▶ _PROBLEM DESCRIPTION_:
Reproduce exactly the run of lines that begins with the one containing "Task: Toggle Remember this path checkbox" and ends with the last line of the records, omitting pictures.

▶ _RECORDS FOR PROCESSING_:
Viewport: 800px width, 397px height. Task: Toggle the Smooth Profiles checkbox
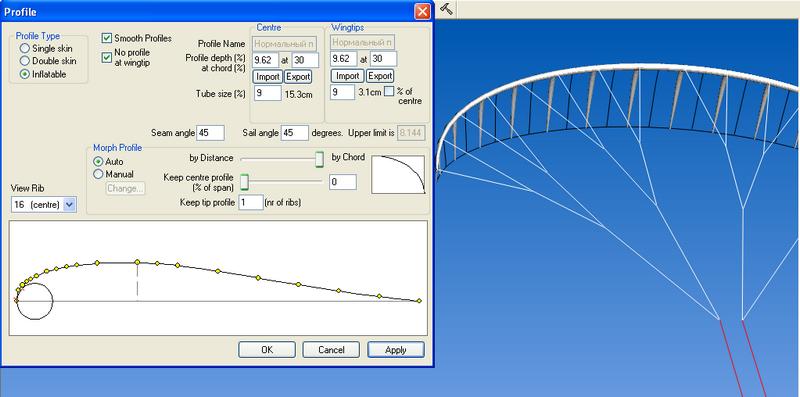tap(107, 38)
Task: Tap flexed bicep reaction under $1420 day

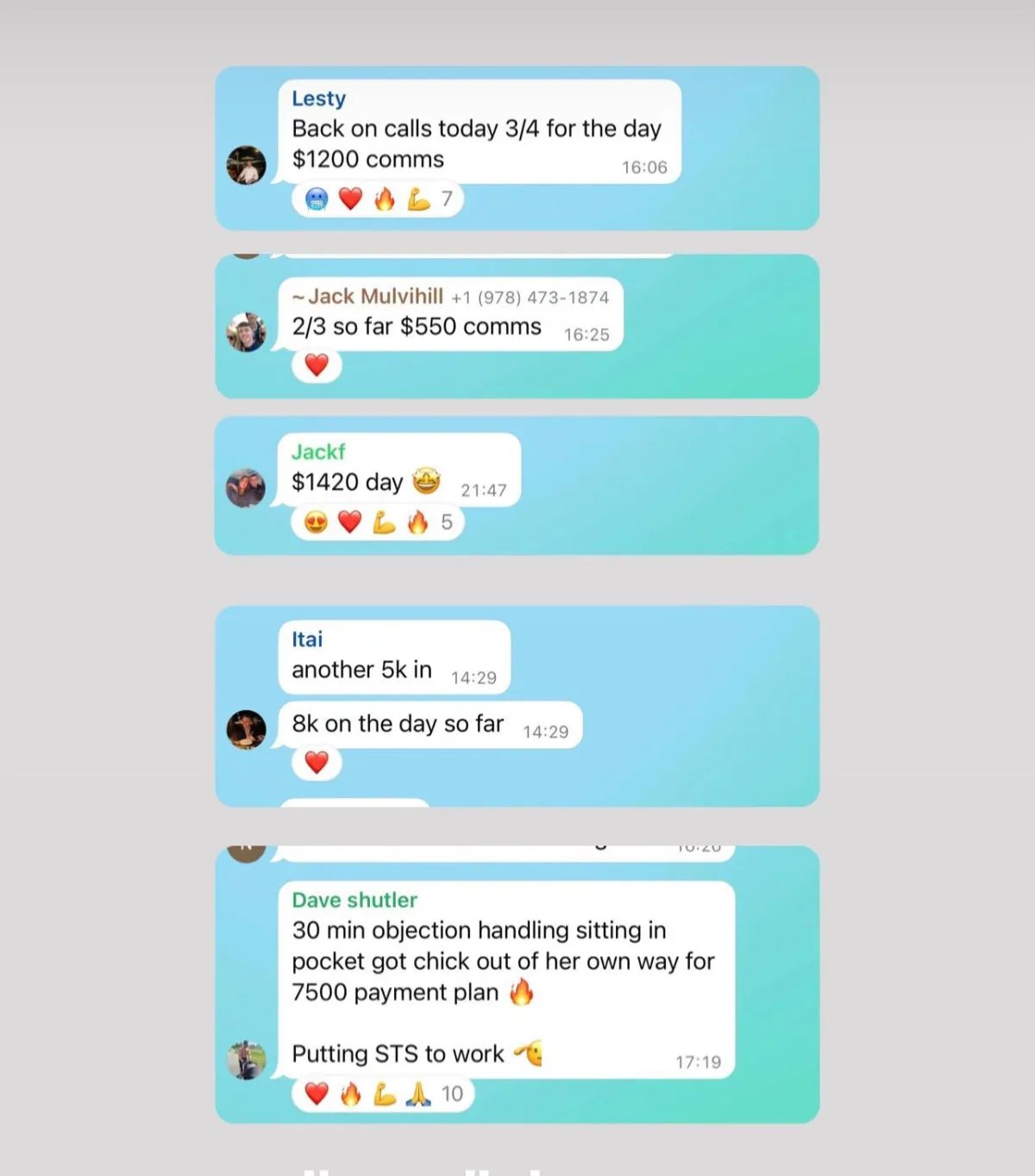Action: click(384, 522)
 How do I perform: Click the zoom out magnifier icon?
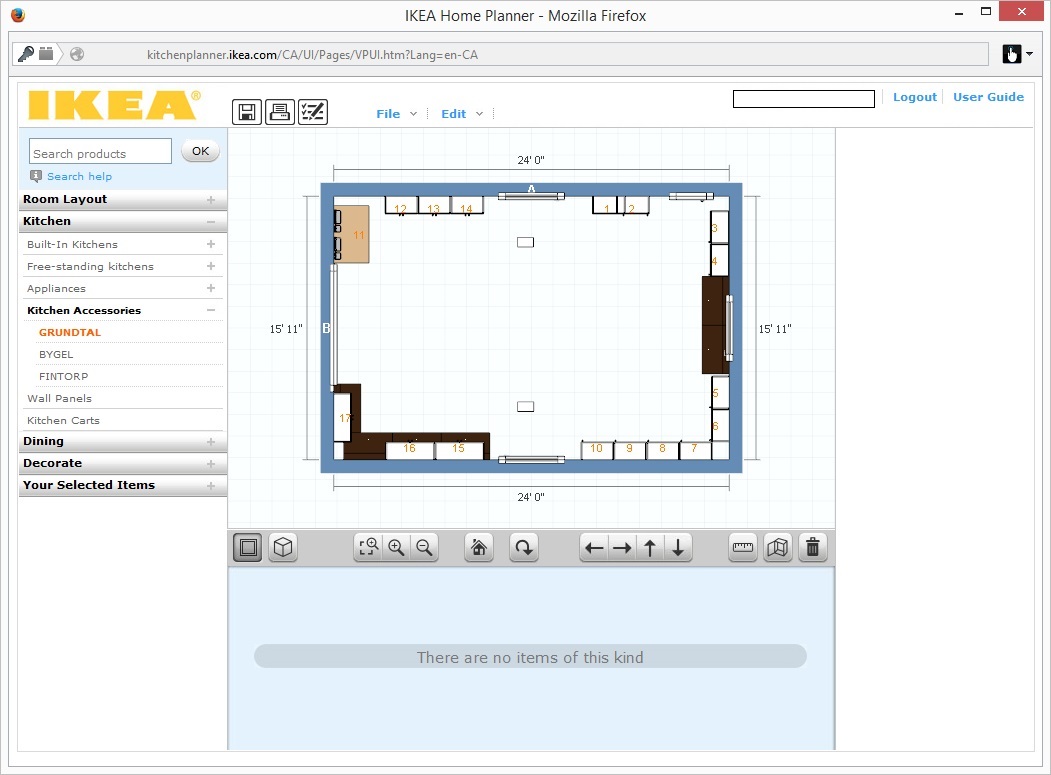coord(424,548)
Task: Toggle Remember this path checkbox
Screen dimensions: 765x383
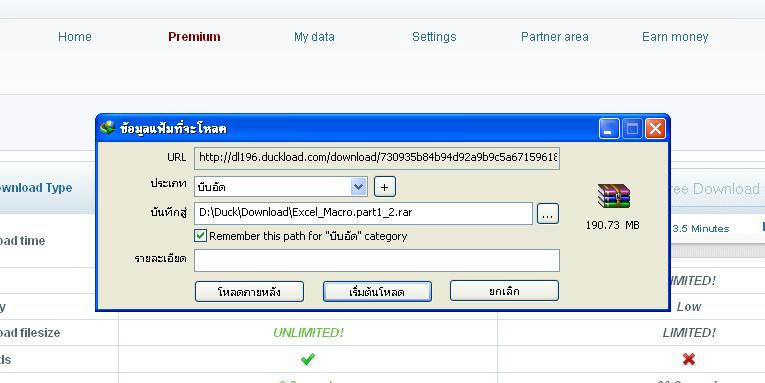Action: 200,236
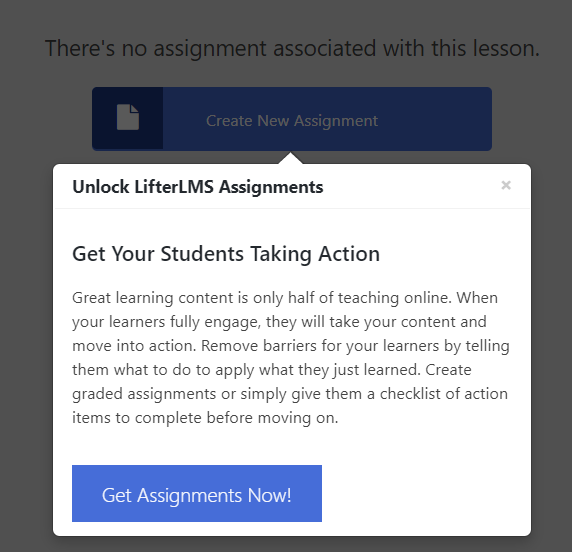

▶ _RESULT OF THIS TASK_:
Task: Toggle Remember this path checkbox
Screen dimensions: 765x383
Action: 200,236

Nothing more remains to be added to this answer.